Set exercise — Rewrite the records below with every "screenshot" replaced by "screen capture" and nothing else altered. Leave out the pictures.

Records supplied —
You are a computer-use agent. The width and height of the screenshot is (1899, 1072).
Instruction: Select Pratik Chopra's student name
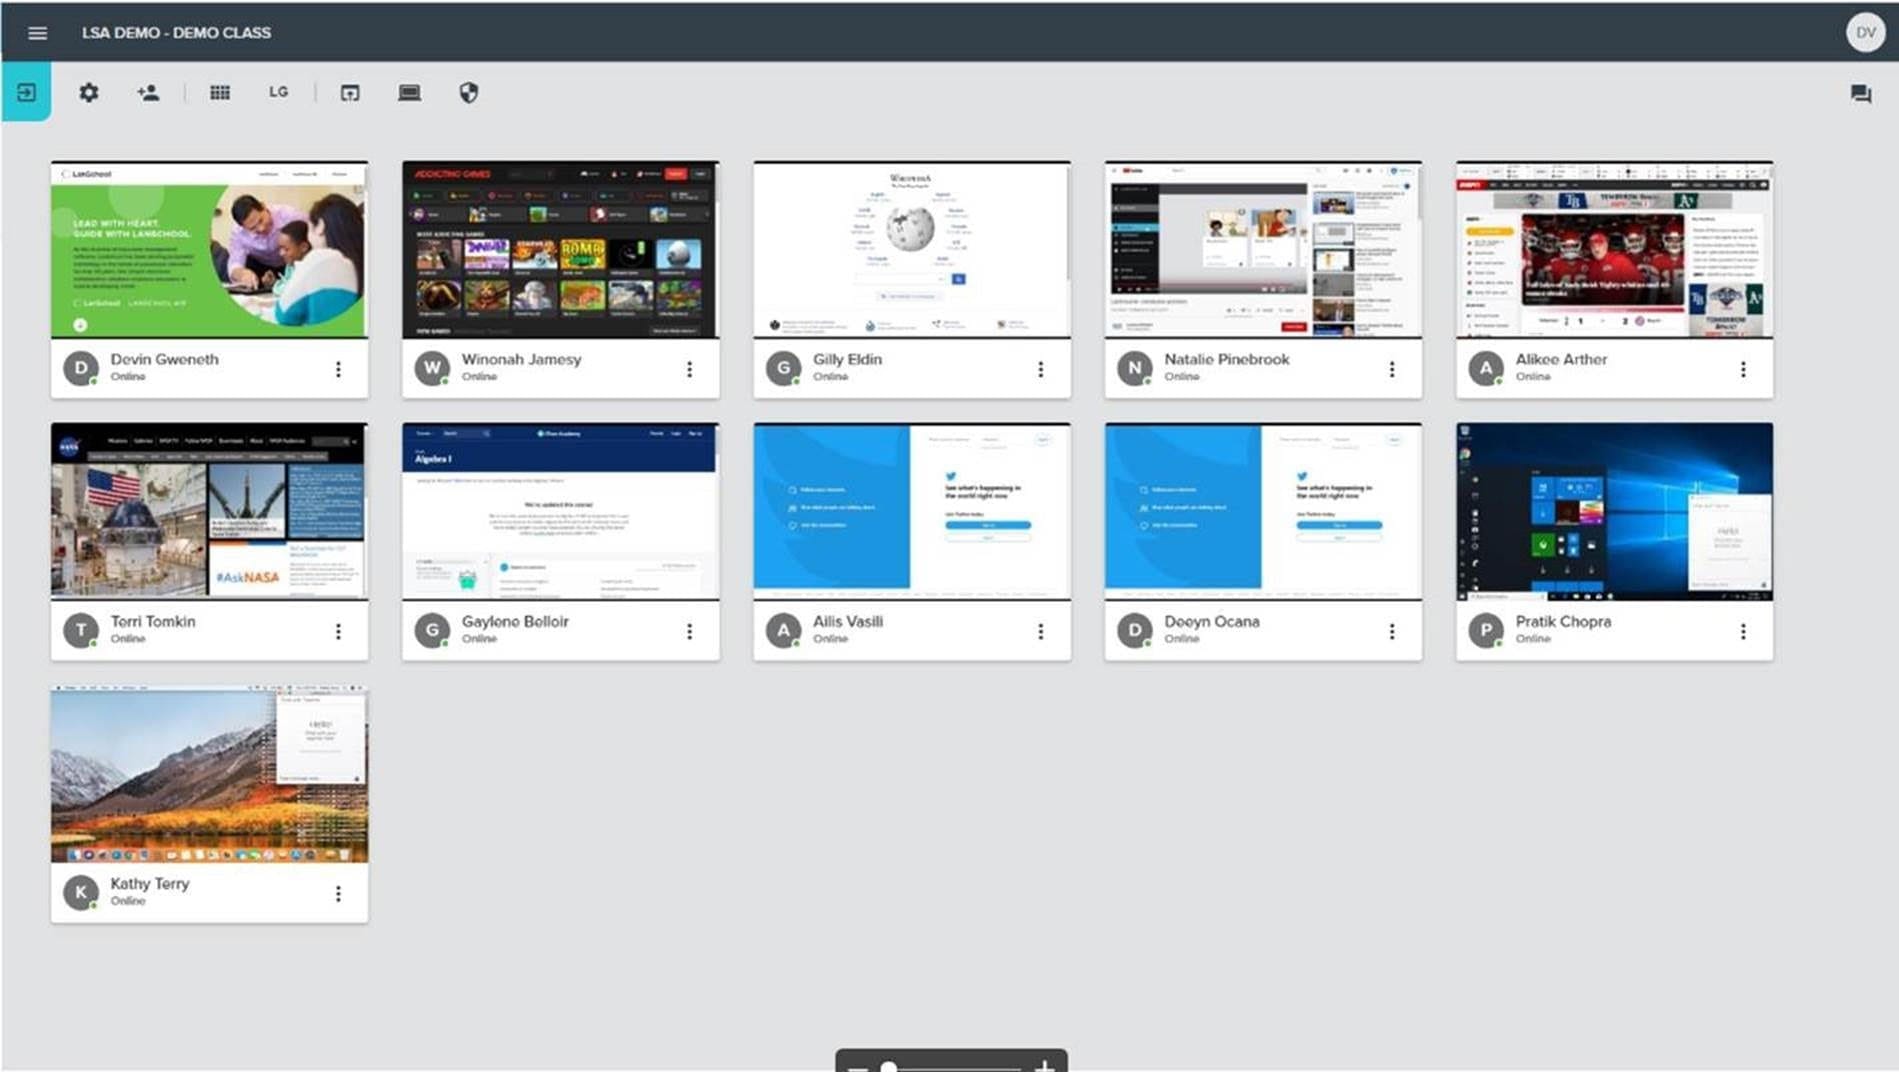click(1562, 621)
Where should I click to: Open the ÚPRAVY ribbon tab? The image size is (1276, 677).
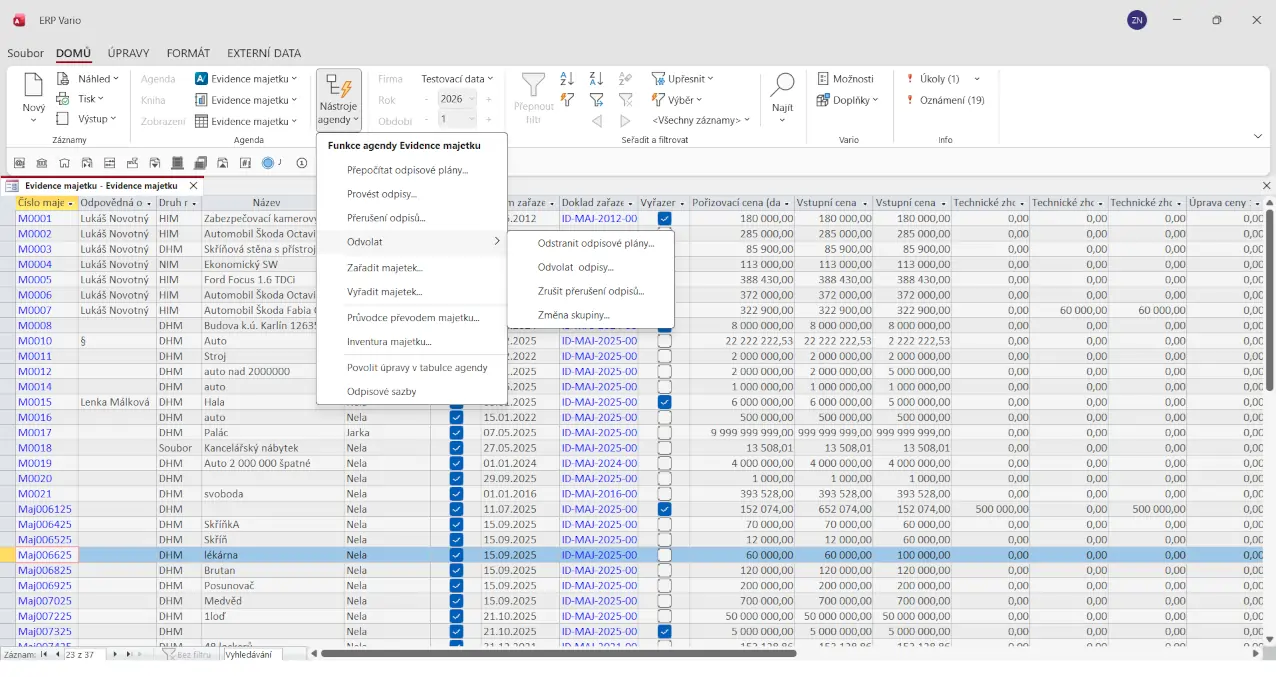128,53
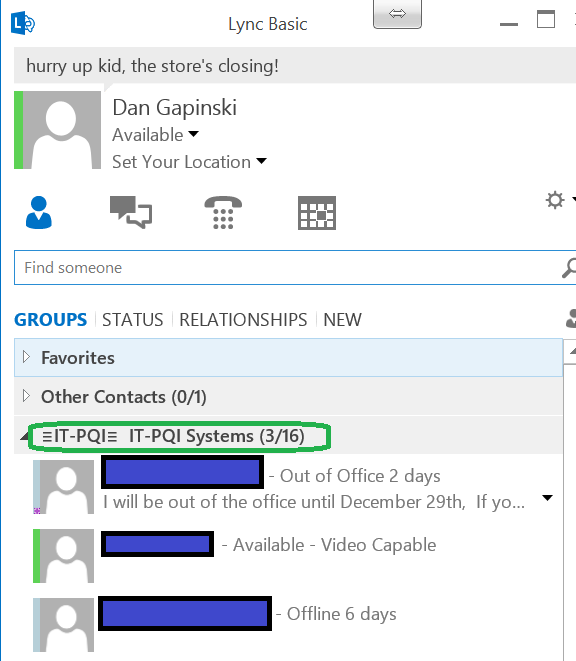576x661 pixels.
Task: Click Dan Gapinski's profile picture
Action: pos(62,130)
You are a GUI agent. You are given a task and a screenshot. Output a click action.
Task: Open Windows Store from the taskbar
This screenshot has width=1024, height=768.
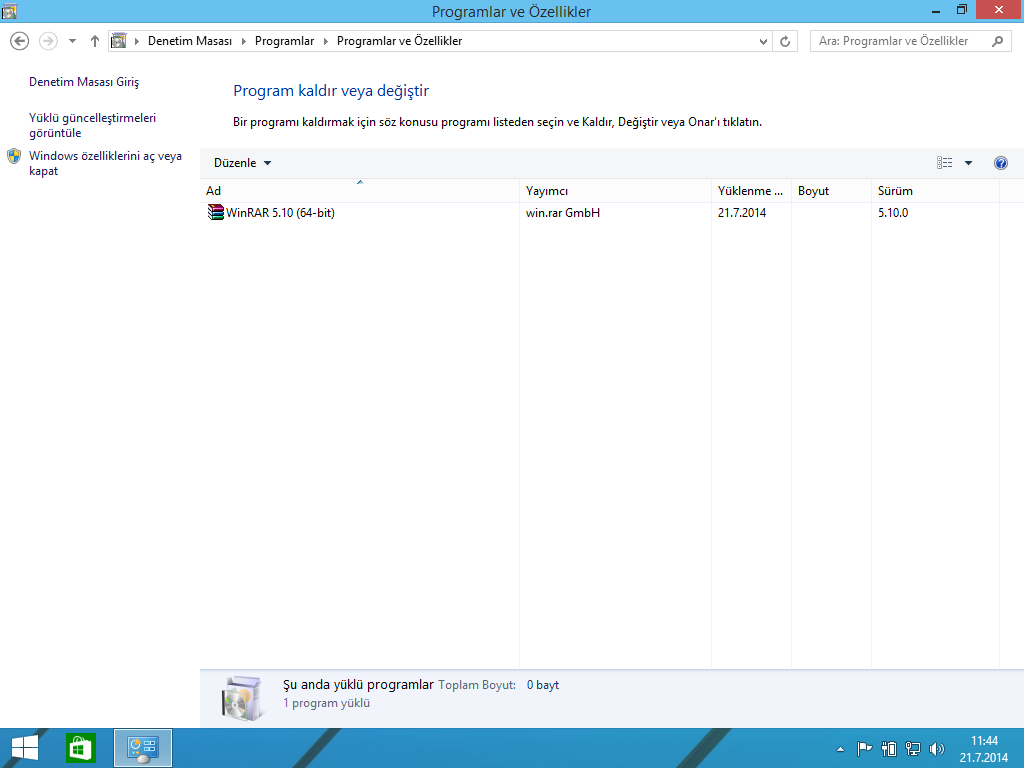80,748
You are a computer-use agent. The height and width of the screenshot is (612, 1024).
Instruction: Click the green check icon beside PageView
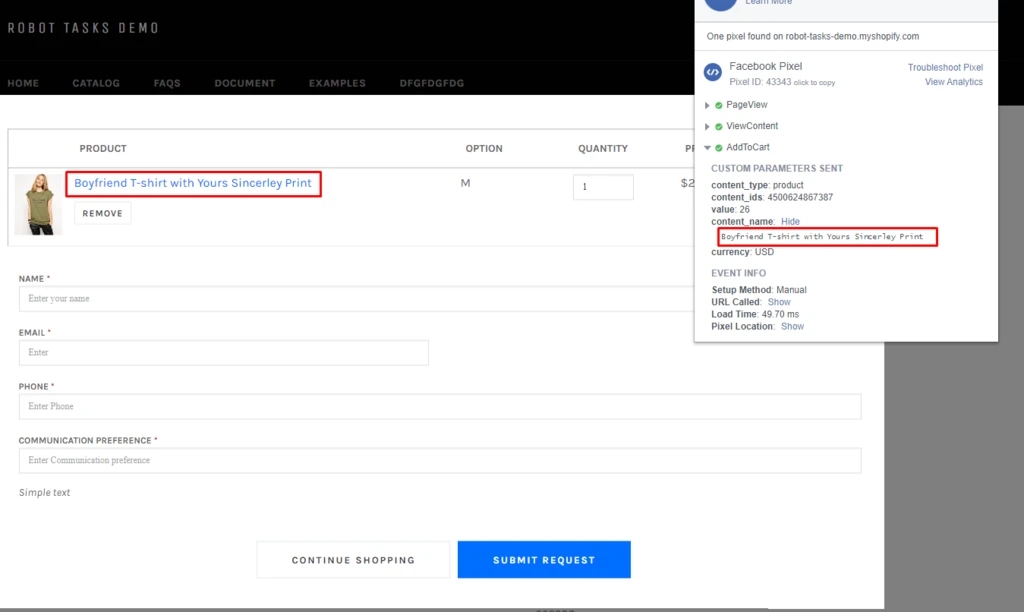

Right answer —
You are a computer-use agent. The width and height of the screen capture is (1899, 1072).
Instruction: Select Pratik Chopra's student name
click(1562, 621)
Where should I click to: Open the ÚPRAVY ribbon tab? The image size is (1276, 677).
128,53
576x661 pixels.
Task: Click Dan Gapinski's profile picture
Action: pos(62,130)
You are a GUI agent. You are given a task and a screen capture. Output a click action.
Task: Open Windows Store from the taskbar
This screen capture has width=1024, height=768.
80,748
You are a computer-use agent. The height and width of the screen capture is (612, 1024).
Instruction: Click the green check icon beside PageView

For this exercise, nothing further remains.